Jesus is going deliberately towards his Passion and death. It is easy to imagine that procession: Jesus striding ahead, the disciples following in a daze, and the crowd bewildered. Normal prudence would urge us to avoid suffering and death – to go in the other direction. But this scene is telling us something about the wisdom of the cross, which is foolishness in terms of human wisdom.
James and John picked a bad moment. “Their timing was precisely wrong,” said St John Chrysostom, “for this was not the right time for crowns or prizes. It was the time for struggles, contests, toils, sweat, wrestling rings and battles.” The silliness of their question stands out all the more clearly because of the gravity of the moment. They are looking for preferment.

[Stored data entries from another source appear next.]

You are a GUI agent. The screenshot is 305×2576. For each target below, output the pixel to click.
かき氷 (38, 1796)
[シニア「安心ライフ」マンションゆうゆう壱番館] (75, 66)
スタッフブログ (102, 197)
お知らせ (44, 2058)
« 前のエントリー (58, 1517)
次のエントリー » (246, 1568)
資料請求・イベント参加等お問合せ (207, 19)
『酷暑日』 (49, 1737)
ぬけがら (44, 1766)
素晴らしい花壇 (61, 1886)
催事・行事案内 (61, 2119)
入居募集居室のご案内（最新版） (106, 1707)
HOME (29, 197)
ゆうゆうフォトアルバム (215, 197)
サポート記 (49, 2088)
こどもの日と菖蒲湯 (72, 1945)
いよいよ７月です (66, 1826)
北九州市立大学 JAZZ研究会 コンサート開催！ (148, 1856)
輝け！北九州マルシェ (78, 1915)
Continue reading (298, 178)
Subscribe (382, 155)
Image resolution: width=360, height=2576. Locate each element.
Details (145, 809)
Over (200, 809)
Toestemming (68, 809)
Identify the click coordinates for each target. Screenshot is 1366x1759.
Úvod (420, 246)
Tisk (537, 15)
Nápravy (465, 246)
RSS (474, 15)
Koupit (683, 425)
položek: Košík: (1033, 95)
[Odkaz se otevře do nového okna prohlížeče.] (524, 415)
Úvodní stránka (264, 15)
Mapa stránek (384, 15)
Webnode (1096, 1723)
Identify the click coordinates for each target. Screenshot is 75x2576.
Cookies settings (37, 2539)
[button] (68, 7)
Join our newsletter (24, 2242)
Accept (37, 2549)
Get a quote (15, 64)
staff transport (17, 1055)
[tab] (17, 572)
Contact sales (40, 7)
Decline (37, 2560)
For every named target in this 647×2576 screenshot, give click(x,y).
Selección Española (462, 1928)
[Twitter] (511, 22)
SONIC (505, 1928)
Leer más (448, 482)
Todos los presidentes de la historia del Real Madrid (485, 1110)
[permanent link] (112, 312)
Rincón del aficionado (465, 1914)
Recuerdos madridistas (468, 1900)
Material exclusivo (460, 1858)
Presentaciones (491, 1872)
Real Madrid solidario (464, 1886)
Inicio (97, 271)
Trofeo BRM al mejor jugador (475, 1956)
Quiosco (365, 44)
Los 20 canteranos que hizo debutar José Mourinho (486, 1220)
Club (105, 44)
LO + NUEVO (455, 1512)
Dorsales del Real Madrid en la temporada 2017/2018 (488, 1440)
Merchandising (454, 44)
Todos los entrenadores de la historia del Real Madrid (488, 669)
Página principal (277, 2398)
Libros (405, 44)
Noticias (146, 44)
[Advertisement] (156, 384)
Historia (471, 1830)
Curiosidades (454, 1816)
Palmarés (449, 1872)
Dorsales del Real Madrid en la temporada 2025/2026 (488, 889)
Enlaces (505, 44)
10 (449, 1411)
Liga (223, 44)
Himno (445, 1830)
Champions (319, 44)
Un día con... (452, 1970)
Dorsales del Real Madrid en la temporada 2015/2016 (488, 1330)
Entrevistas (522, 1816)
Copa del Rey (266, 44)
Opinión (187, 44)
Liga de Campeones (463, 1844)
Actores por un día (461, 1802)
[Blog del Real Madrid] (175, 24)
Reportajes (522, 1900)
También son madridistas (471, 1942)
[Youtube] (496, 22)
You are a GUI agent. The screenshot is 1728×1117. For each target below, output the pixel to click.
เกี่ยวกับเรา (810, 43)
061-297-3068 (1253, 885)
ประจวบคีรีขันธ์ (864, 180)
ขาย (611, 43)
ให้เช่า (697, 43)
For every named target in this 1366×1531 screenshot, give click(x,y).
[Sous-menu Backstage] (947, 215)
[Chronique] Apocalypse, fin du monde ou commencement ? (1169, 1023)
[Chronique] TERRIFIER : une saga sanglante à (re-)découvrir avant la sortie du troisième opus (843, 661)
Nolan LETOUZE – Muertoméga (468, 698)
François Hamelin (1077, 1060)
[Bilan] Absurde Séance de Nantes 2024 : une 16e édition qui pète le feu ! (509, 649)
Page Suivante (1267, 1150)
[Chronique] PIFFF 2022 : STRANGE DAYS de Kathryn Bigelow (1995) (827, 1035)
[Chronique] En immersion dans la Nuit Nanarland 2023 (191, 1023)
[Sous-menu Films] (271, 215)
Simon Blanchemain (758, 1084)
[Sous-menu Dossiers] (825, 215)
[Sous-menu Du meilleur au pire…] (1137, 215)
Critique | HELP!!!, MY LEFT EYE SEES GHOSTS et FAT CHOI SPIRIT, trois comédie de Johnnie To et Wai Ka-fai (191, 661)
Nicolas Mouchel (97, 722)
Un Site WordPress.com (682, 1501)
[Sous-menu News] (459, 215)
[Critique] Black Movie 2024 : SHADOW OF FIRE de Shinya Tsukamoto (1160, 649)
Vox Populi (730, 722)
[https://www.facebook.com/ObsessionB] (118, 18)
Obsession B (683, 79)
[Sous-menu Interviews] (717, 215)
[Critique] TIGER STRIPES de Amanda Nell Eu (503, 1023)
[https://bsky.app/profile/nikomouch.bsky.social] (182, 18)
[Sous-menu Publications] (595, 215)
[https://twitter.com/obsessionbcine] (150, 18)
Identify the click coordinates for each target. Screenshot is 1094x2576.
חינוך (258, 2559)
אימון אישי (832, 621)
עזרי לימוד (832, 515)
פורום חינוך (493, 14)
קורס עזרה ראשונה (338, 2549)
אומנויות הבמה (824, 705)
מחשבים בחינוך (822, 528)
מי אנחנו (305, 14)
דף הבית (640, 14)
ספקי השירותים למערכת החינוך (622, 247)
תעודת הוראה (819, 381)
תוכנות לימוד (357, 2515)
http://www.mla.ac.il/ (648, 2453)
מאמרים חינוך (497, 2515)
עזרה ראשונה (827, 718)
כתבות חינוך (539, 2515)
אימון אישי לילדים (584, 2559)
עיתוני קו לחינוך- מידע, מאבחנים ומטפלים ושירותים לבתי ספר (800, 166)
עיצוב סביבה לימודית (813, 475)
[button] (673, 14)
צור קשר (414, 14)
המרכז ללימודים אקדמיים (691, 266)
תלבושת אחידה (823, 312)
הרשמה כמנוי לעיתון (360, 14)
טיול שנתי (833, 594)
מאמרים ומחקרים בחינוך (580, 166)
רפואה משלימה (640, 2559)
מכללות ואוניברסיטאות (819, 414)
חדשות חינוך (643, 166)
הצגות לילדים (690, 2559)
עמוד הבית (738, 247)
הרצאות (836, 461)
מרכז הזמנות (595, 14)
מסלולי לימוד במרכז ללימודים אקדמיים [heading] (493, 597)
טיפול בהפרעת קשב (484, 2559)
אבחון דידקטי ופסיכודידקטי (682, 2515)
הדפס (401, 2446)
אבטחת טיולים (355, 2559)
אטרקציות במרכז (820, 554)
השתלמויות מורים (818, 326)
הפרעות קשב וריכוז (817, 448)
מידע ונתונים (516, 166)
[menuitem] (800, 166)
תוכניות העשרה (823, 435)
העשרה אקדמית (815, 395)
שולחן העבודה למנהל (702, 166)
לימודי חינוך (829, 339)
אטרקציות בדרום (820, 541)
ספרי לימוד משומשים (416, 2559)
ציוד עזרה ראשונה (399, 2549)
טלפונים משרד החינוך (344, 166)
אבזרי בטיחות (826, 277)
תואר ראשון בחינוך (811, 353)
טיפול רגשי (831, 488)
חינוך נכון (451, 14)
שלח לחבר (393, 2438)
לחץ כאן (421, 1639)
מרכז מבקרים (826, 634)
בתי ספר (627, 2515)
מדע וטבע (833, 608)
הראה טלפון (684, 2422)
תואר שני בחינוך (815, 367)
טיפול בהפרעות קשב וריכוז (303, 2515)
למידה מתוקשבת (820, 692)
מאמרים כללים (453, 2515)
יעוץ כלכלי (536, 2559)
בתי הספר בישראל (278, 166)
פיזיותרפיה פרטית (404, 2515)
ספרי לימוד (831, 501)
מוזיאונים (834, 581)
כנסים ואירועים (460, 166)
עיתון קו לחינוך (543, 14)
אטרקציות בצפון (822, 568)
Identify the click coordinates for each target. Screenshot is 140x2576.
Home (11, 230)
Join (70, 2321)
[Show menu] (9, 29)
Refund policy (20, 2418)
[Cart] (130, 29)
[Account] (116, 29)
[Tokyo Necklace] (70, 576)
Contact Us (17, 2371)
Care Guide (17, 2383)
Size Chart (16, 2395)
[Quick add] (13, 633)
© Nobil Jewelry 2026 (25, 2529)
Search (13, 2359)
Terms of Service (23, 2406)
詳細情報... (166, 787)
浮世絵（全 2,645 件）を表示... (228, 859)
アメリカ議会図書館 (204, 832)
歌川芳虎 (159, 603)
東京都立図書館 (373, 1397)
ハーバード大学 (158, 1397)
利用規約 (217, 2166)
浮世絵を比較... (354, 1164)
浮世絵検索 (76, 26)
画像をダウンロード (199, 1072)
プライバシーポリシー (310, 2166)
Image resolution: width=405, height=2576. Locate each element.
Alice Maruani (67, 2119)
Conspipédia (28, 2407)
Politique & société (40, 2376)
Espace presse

Mark’s is the earliest of the gospels, and it has none of the polish that the others have; it is blunt in several revealing ways. Matthew’s gospel (20:20) edits the story and has their mother make the embarrassing request! But he forgot to adjust the rest of the story accordingly. He has Jesus replying in the plural, not the singular; and he forgot to delete the words about the others becoming angry with the brothers. If it had been their mother who made the request, the others would have been sorry for the brothers or embarrassed for them, but certainly not angry with them.
Why the cover-up? These two were to become great apostles; with Peter they were the inner group. Yet we see how crass they were in this passage. It gives us all some hope!
With irony Chrysostom noted that there were indeed great things in store for the two brothers. “Jesus foretold great things for them; that is, you shall be held worthy of martyrdom, you shall suffer the things I have suffered, you shall end your life with a death from violence, and in this also you shall be sharers with me.”
Look at the others, the ones who were angry with the “Sons of Thunder” for wanting preferment. If you are angry you are involved somehow; you too are in the running. If the others were not also thinking just like the Sons of Thunder, they would not be angry with them, they would simply pity them; they would take them aside and have a little brotherly chat with them.
But they were angry, they were in no way different from them – except that they were cleverer, less forthright. It is always instructive to look with clear sight at our anger. It always has something to tell us.